Although their approach is purely cross-sectional, comparing and contrasting sponsorships, party affiliations, etc., basic trends between party related corruption and sponsored media can be found. This article is important to my annotated bibliography on corruption and scandal in government because it questions the validity and reliability of reported news according to which partisan affiliated source is covering that scandal.

Flavin, Patrick, and Richard Ledet. "Religion And Government Corruption In The American States." Public Integrity 15.4 (2013): 329-344. Academic Search Premier. Web. 20 Oct. 2013.

These two Ph.D. accredited scientists from Baylor and Troy University examine the relationship between corruption and religious population of a state. They hypothesize that a state containing a higher population of people practicing religion will have a government with a lower level of corruption as opposed to those states with citizens who do not practice religion. Although this hypothesize would seem be true, it turns out that there is no difference in state corruption according to their citizens practice of religion.

Scatterplots have been provided in this article which shows the relationships between different states religious practices and corruption in those states. The results of the scatterplots show no correlation or even tend to show a hint of positivity which would mean that states with more religious practice have more instances of corruption. The authors of this journal article then pose the question, Why is there no apparent

relationship between religion and government corruption in the United States? (Flaven, Ledet, 338) This article has been included in my bibliography because of it examines the impact of societys behaviors on their governments behavior and also opens the dialogue of religions impact on government.

Friel, Brian. "ROOTING OUT CORRUPTION. (Cover Story)."National Journal 37.44 (2005): 3350-3351. Academic Search Premier. Web. 21 Oct. 2013.

Brian Friel was named Senate leadership reporter at Congressional Quarterly and is also a reporter for the National Journal. In this periodical Friel addresses the rising number of corruption cases in Washington calling it a culture of corruption. If governmental corruption is becoming more of a frequently occurring instance, there must be a reason. Melanie Sloan, executive director of the Citizens for Responsibility and Ethics in Washington, states, "I do think corruption is on the rise, because it has become increasingly clear that members can get away with more and more.

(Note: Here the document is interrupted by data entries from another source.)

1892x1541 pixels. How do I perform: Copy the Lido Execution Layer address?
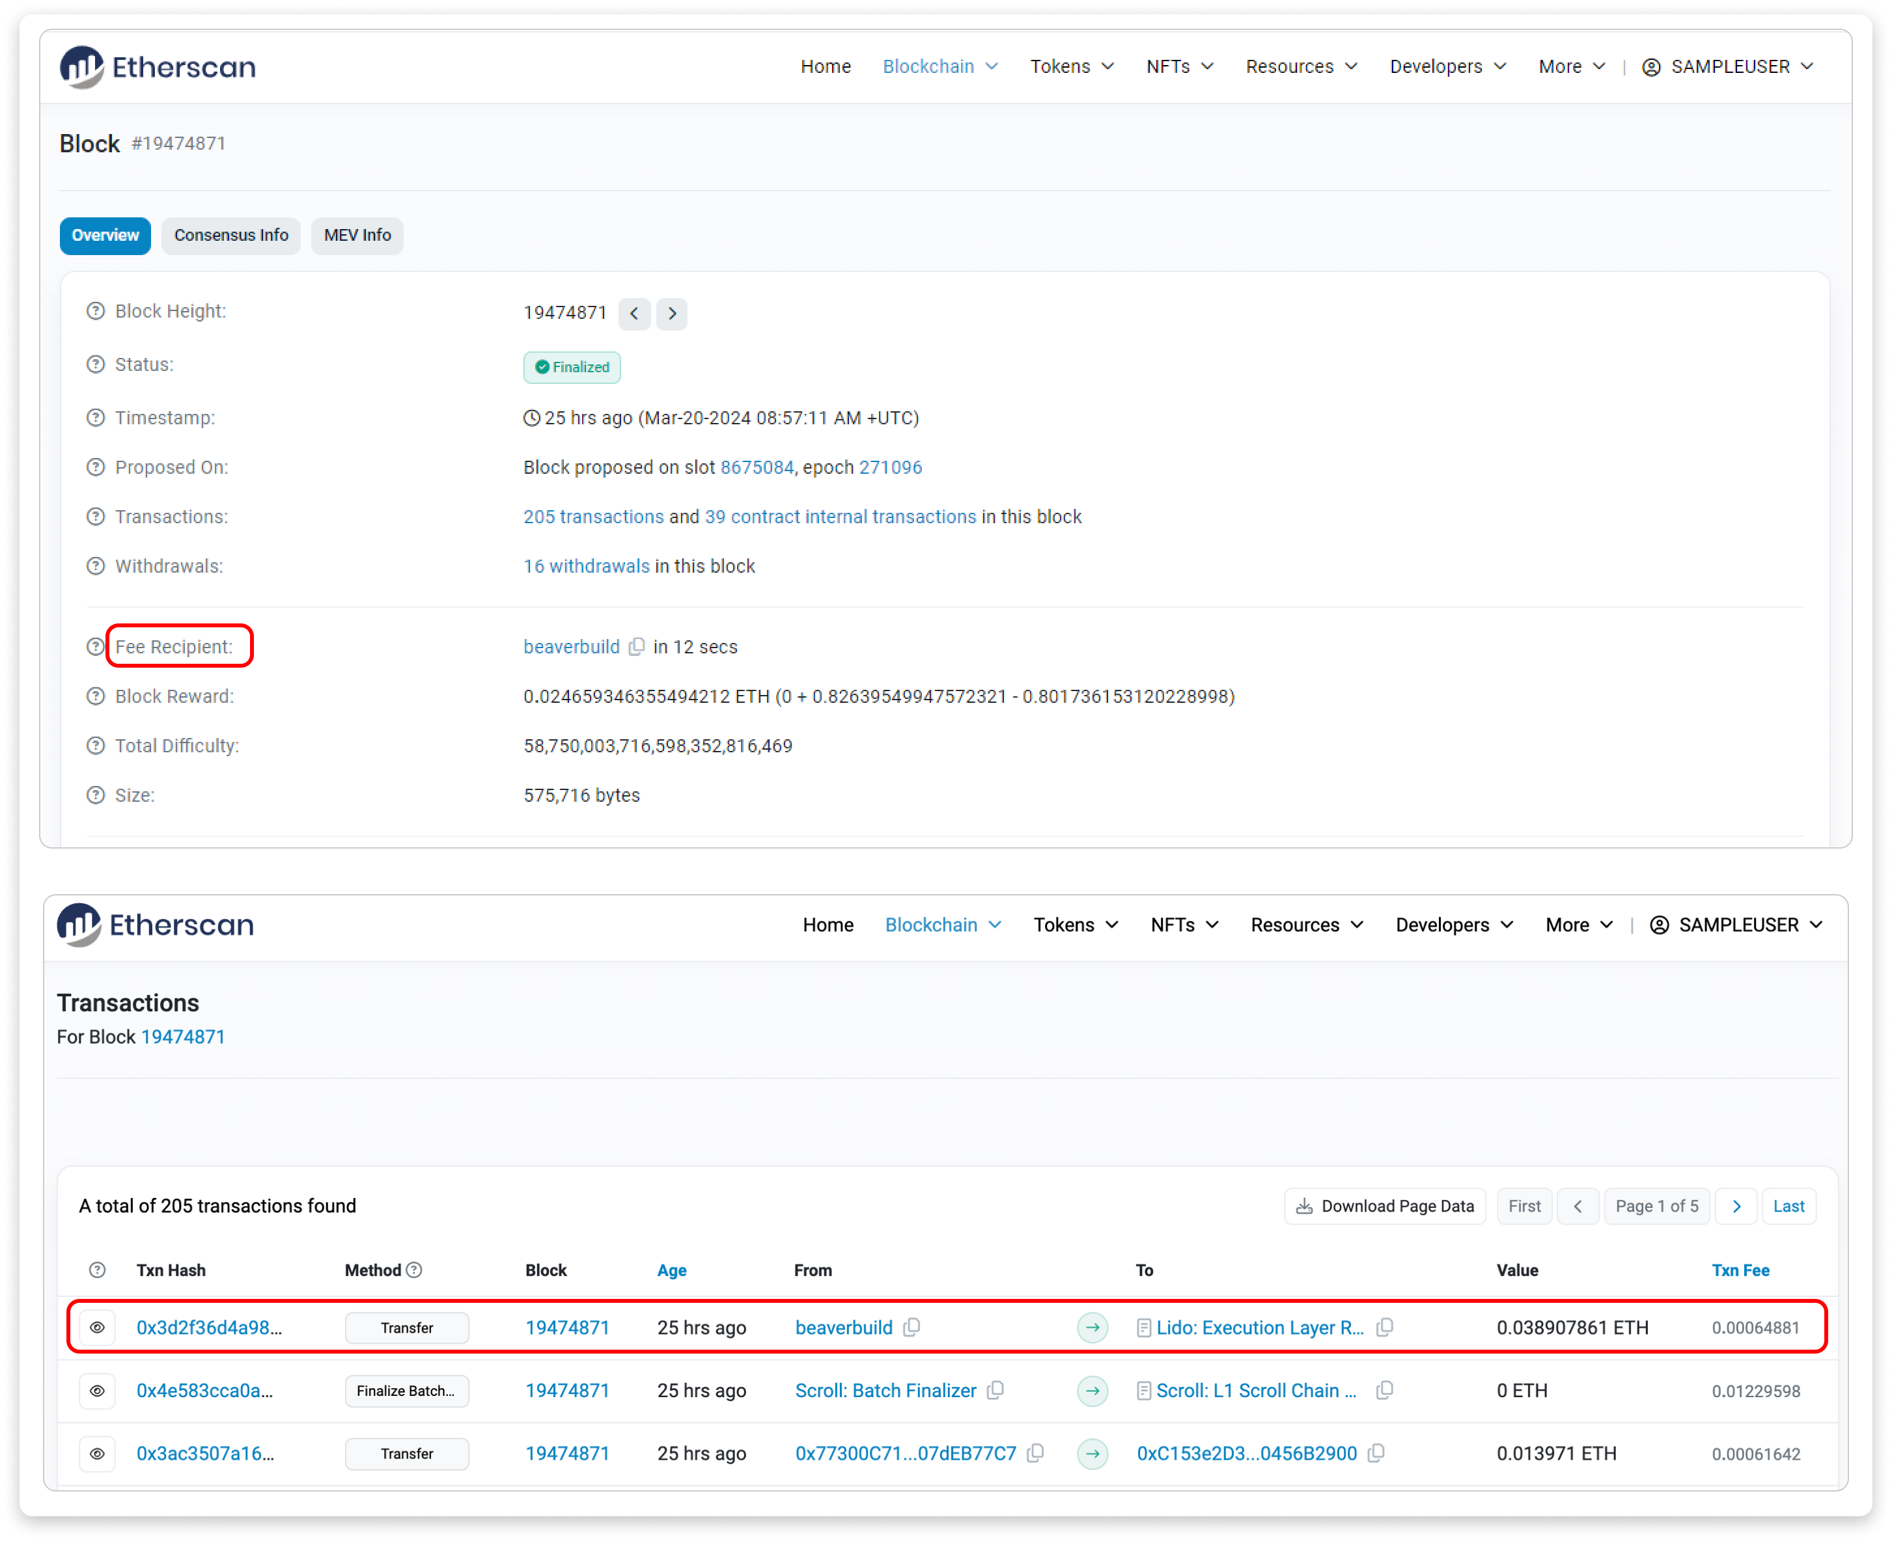[1385, 1327]
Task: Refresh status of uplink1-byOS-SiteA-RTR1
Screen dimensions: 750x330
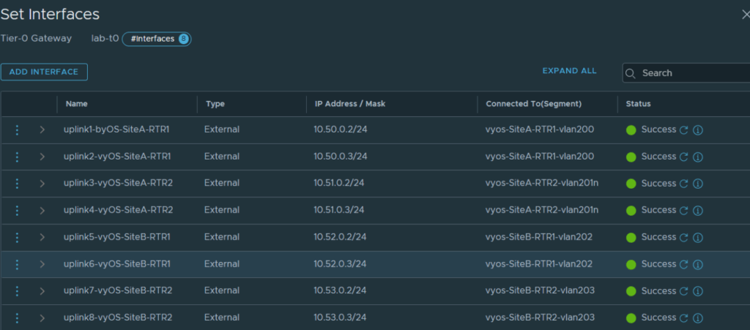Action: coord(684,130)
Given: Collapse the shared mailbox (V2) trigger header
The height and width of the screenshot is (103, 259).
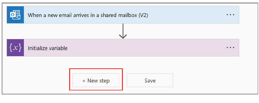Looking at the screenshot, I should [123, 15].
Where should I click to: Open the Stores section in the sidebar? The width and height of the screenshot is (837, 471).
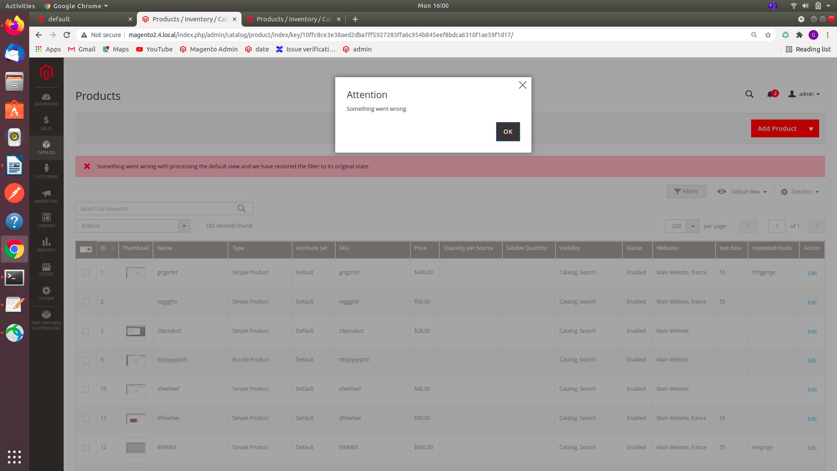click(46, 270)
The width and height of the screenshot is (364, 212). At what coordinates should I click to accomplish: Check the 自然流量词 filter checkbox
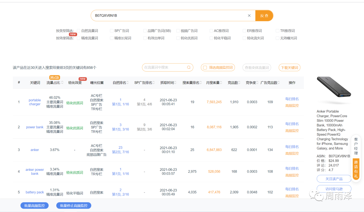click(x=79, y=31)
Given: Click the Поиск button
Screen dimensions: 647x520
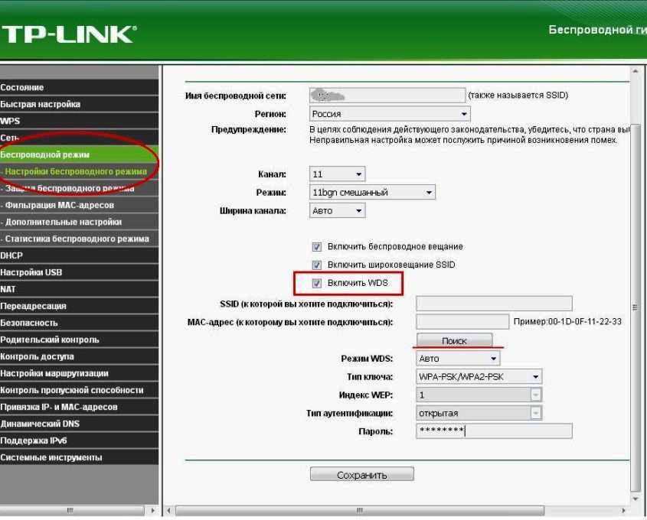Looking at the screenshot, I should pyautogui.click(x=454, y=341).
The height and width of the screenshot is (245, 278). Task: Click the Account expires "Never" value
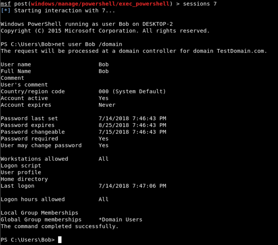pyautogui.click(x=107, y=105)
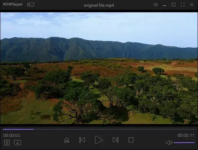Open the playlist panel

(x=7, y=143)
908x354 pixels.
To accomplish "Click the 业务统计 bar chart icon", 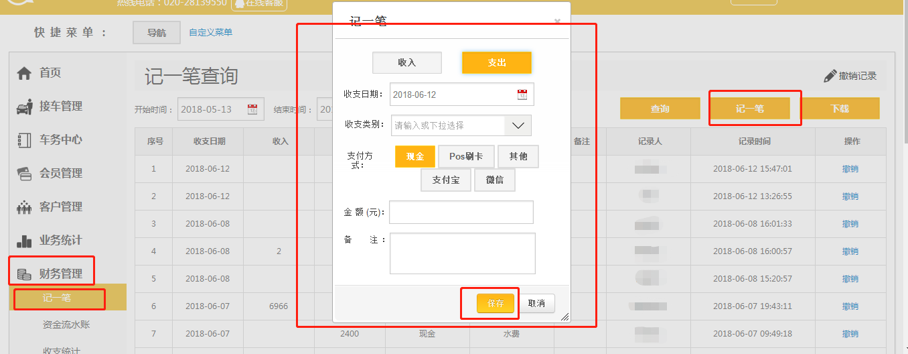I will (24, 241).
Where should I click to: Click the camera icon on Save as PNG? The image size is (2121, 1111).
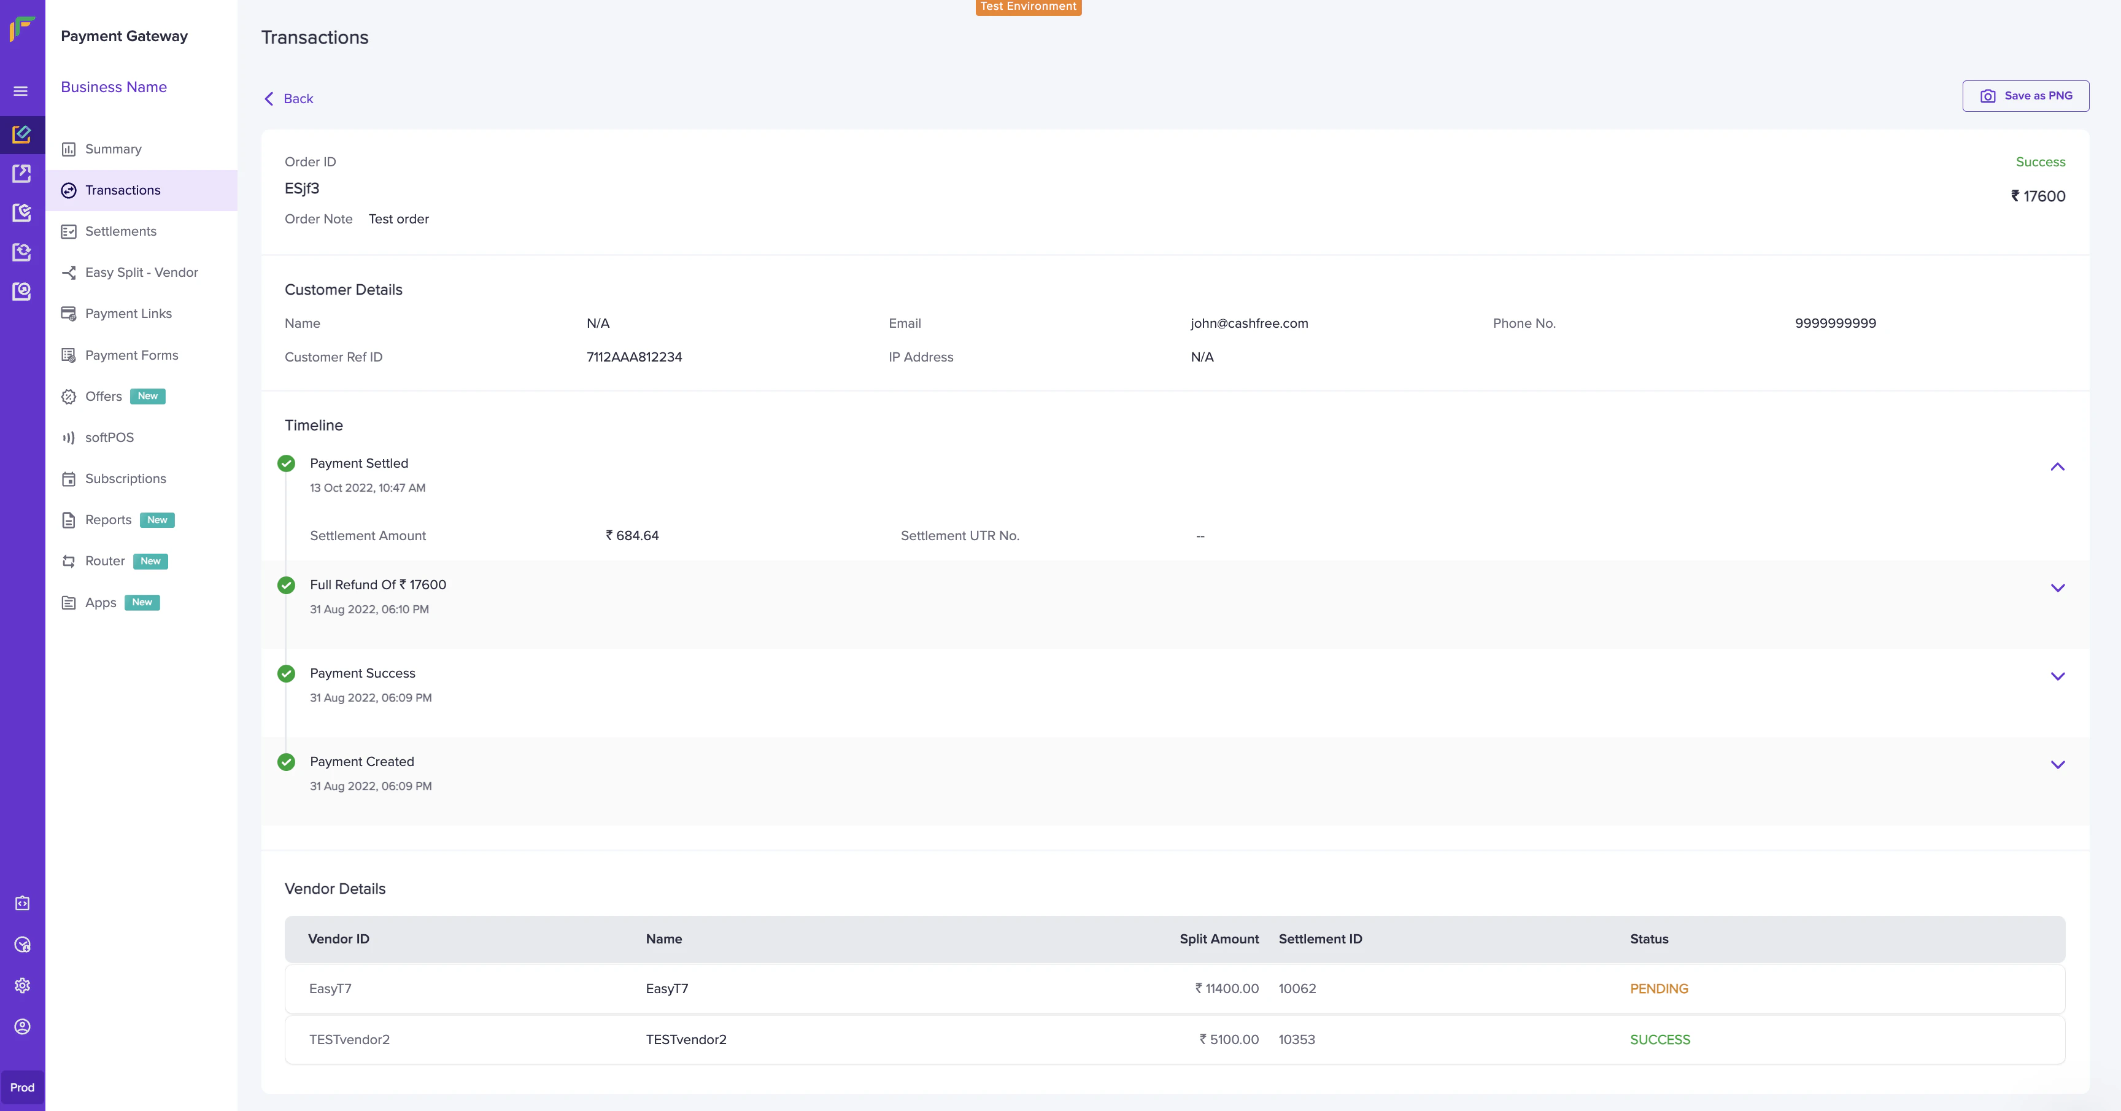(1988, 96)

The definition of corruption has been an ever changing one and can be manipulated to mean different things according to its user. Where it once just meant bribery, corruption has now become the use of governmental power to further ones own agenda. I have included this periodical in my annotated bibliography because it collected many scientists, philosophers, and even government officials views of corruption and applies them to current corruption cases.